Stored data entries
+---+

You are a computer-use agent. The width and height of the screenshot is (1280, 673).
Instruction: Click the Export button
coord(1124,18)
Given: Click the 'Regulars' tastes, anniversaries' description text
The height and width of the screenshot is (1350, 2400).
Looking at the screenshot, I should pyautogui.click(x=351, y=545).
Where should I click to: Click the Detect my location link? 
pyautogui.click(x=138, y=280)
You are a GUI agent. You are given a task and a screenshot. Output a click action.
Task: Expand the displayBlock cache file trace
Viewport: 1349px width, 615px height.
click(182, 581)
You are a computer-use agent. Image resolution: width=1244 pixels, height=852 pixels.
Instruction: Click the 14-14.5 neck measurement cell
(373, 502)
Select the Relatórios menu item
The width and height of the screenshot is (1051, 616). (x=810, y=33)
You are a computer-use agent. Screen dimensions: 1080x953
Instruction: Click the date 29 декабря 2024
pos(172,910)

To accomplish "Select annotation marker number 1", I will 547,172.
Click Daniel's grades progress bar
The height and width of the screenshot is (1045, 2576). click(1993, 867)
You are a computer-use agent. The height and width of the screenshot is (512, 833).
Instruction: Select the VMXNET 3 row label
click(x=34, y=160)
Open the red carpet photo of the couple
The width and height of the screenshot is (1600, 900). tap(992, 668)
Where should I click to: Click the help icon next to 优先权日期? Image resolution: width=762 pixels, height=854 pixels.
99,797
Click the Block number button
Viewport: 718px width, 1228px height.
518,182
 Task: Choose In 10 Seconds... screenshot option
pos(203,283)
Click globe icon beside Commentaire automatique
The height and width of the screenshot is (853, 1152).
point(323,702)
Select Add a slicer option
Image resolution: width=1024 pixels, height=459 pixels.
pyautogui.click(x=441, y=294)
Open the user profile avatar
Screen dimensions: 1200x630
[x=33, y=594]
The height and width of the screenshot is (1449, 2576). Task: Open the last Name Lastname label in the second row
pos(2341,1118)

+---+

» **EXERCISE TASK**
Copy every line of the entries above without changing anything.

» **RESULT**
You are a computer-use agent. The width and height of the screenshot is (1280, 673).
Instruction: Click the Export button
coord(1124,18)
Given: Click the 'Regulars' tastes, anniversaries' description text
The height and width of the screenshot is (1350, 2400).
Looking at the screenshot, I should pyautogui.click(x=351, y=545).
Where should I click to: Click the Detect my location link? 
pyautogui.click(x=138, y=280)
You are a GUI agent. You are given a task and a screenshot. Output a click action.
Task: Expand the displayBlock cache file trace
Viewport: 1349px width, 615px height.
click(182, 581)
You are a computer-use agent. Image resolution: width=1244 pixels, height=852 pixels.
Instruction: Click the 14-14.5 neck measurement cell
(373, 502)
Select the Relatórios menu item
The width and height of the screenshot is (1051, 616). (x=810, y=33)
You are a computer-use agent. Screen dimensions: 1080x953
Instruction: Click the date 29 декабря 2024
pos(172,910)

To accomplish "Select annotation marker number 1", I will 547,172.
Click Daniel's grades progress bar
The height and width of the screenshot is (1045, 2576). click(1993, 867)
You are a computer-use agent. The height and width of the screenshot is (512, 833).
Instruction: Select the VMXNET 3 row label
click(x=34, y=160)
Open the red carpet photo of the couple
The width and height of the screenshot is (1600, 900). tap(992, 668)
Where should I click to: Click the help icon next to 优先权日期? Image resolution: width=762 pixels, height=854 pixels.
99,797
Click the Block number button
Viewport: 718px width, 1228px height.
518,182
 Task: Choose In 10 Seconds... screenshot option
pos(203,283)
Click globe icon beside Commentaire automatique
The height and width of the screenshot is (853, 1152).
point(323,702)
Select Add a slicer option
Image resolution: width=1024 pixels, height=459 pixels.
pyautogui.click(x=441, y=294)
Open the user profile avatar
Screen dimensions: 1200x630
[x=33, y=594]
The height and width of the screenshot is (1449, 2576). Task: Open the last Name Lastname label in the second row
pos(2341,1118)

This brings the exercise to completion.